Aussie tech success story Afterpay is considering a listing in the US, but that doesn’t mean it’s forgetting its Aussie roots. And the listing could ultimately be a bolster to the local ecosystem, rather than a loss.
In its Q3 FY 2021 business update the Aussie fintech announced it is working with external advisors to “explore options for a US listing”, given that the US is now the largest contributor to the business.
Afterpay reported sales were up 211% year-on-year in the US, and 277% in the UK.
The North American market is also now the largest contributor to underlying sales.
In March, the US became the Afterpay’s first region to record more than $1 billion in underlying sales in a single month.
If the listing occurred, Afterpay would remain headquartered in Australia, the statement said. But, its shareholder base is “increasingly becoming more globally focused”.
“A US listing would further accommodate this growing interest.”
There is no timeline laid out for such a shift yet, and any new listing would be subject to market conditions, approval from the US exchange in question and other prerequisites.
However, the announcement is a clear statement of intent.
It raises the question as to what — if anything — this means for the Aussie tech ecosystem. Should we be concerned that one of our best and brightest startup successes is flying the nest?
Rebecca Schot-Guppy, chief executive of FinTech Australia, says not.
“We need to shelve this debate on where a company lists,” she tells SmartCompany.
All tech listings should be celebrated, she adds, noting that many businesses choose the ASX over other markets.
The fintech ecosystem is especially buzzy at the moment, and Afterpay has driven much of that buzz.
“What we should really examine is what impact the location will have on a broader industry, and in this case, it’s a huge benefit for our sector,” Schot-Guppy adds.
Speaking to SmartCompany, Right Click Capital partner Benjamin Chong points to the sheer number of listings on the ASX last year — many of which fell into the tech index, with fintech well represented.

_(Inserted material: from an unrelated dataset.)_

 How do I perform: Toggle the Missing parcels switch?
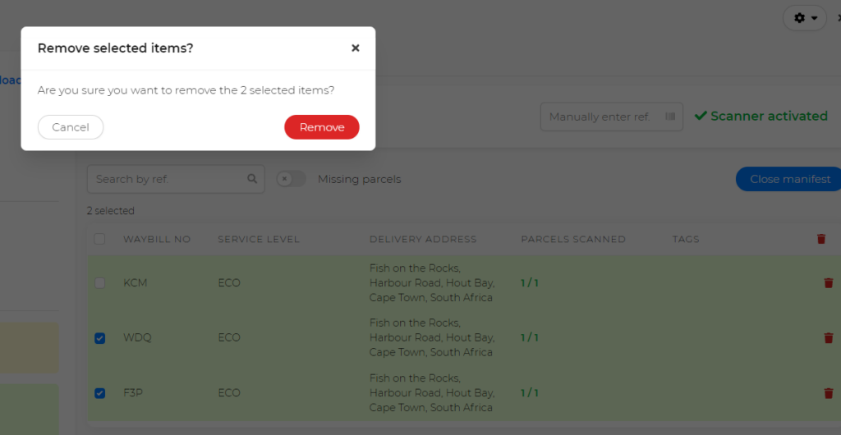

About $5.3 billion of capital was raised on the ASX in 2020, he says.
However, in contrast, the New York Stock Exchange raised some US$79 billion ($102.4 billion) in IPO proceeds. The NASDAQ, which typically houses tech stocks, saw almost US$78 billion ($101.1 billion) raised.
“There is no doubt there are much deeper capital markets in the US, but there is also a much greater amount of competition.”
Chong says it would be disappointing if Afterpay was to move entirely to the US. But, there’s always the possibility of a dual listing, by which the business is simultaneously listed in the US and Australia, through two companies that effectively operate as one.
Being listed on the ASX has been good for Afterpay, he explains. Its performance over the past 12 months in particular has drawn a huge amount of media attention, which has only built up its profile and increased brand recognition.
Either way, Chong suggests a US listing was something of an inevitability. If any startup’s largest customer base is overseas, it stands to reason it will move to meet them. Gaining access to the local capital market “does sound very sensible”.
And, with Afterpay remaining headquartered in Australia, the local ecosystem will continue to reap the benefits.
Schot-Guppy notes that Afterpay’s international growth “promotes the talent and ingenuity of our local fintech sector on a global stage”.
It effectively shines a spotlight on Australia as an ecosystem that can grow wildly successful tech businesses.
And, when either the founders or early team members sell some of their shares, that capital will come into the Aussie ecosystem, too.
On balance, Chong suggests that while it’s a little sad to see Afterpay spreading its wings and going off into the big, wide world, the move simply indicates this business is maturing.
In successful ecosystems, this is what happens, he says. As long as Afterpay remembers its roots, “it’s more positive than it is negative”.